A new gaming peripheral is providing amputees with a way to enjoy their gaming hobby once again.
George Levay lost both of his hands, parts of his feet, and a portion of his face in a battle with meningitis in his native Hungary. His determination led him to complete his bachelor’s degree anyway, and a Fulbright scholarship brought him to Johns Hopkins University. That’s where he met Nate Tran and Adam Li, and the GEAR (Game Enhancing Augmented Reality) project was born.
What began as an assignment to design an alternative method of computer control has become an award-winning experiment in accessibility for the countless people who have had their lives severely impacted by physical limitation. The unique design of the GEAR team’s prototype “sandals” allow for control that, with practice, can stand toe-to-toe with traditional input methods.
The three silicone sensors in each sandal could even be upgraded to fifteen, providing more than enough potential control for most games on the market. Best of all the GEAR devices only cost around $50 to produce, so a willing manufacturer would be able to provide them at a reasonable price.
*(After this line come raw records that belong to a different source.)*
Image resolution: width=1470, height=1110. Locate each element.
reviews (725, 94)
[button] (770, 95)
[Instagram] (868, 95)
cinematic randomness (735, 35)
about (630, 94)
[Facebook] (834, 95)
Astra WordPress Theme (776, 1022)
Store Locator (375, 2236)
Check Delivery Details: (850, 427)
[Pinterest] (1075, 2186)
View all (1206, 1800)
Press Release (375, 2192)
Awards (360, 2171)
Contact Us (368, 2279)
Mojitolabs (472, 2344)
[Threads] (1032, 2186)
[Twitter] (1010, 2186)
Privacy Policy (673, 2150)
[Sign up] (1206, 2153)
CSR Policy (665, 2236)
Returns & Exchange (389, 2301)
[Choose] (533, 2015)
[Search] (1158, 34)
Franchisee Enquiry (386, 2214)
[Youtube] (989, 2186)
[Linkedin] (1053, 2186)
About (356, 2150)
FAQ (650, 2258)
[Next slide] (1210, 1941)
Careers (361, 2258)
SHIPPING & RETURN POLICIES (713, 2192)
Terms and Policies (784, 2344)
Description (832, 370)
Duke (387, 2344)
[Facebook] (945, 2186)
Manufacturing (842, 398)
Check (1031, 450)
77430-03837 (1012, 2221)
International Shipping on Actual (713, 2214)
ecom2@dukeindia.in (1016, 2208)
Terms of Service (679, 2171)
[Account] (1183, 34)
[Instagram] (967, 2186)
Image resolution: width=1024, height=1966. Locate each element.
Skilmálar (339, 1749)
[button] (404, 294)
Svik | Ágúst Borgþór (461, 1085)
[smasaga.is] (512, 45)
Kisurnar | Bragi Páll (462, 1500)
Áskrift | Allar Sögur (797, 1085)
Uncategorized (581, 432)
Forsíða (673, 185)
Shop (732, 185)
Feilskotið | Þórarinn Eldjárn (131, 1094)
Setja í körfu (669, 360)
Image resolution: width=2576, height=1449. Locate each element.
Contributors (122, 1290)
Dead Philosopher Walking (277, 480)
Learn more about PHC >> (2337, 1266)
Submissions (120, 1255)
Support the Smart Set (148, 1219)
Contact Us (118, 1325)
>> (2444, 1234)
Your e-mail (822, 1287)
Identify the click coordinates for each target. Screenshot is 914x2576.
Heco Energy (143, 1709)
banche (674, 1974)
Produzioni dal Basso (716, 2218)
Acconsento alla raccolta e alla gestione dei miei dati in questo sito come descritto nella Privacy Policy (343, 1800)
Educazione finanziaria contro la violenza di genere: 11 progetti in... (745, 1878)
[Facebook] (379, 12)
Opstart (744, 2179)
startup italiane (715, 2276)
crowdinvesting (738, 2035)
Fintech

Levay has already mastered games like CS:GO and World of Warcraft with the controls, and provided a video demonstration in which he bested three other players in a race through one of the fast-paced parkour challenges in Mirror’s Edge.
Rob Dodson of Advanced Arm Dynamics is sold on the idea and already working on one of his own. He’d like to use myoelectric prosthetics to control games, and in so doing help to train patients in their use. In the meantime, he believes that his patients could receive a substantial boost to their quality of life through the efforts of Levay and his friends.
It’s good news all around for those who have had to set aside their favorite pastimes in the wake of physical disability.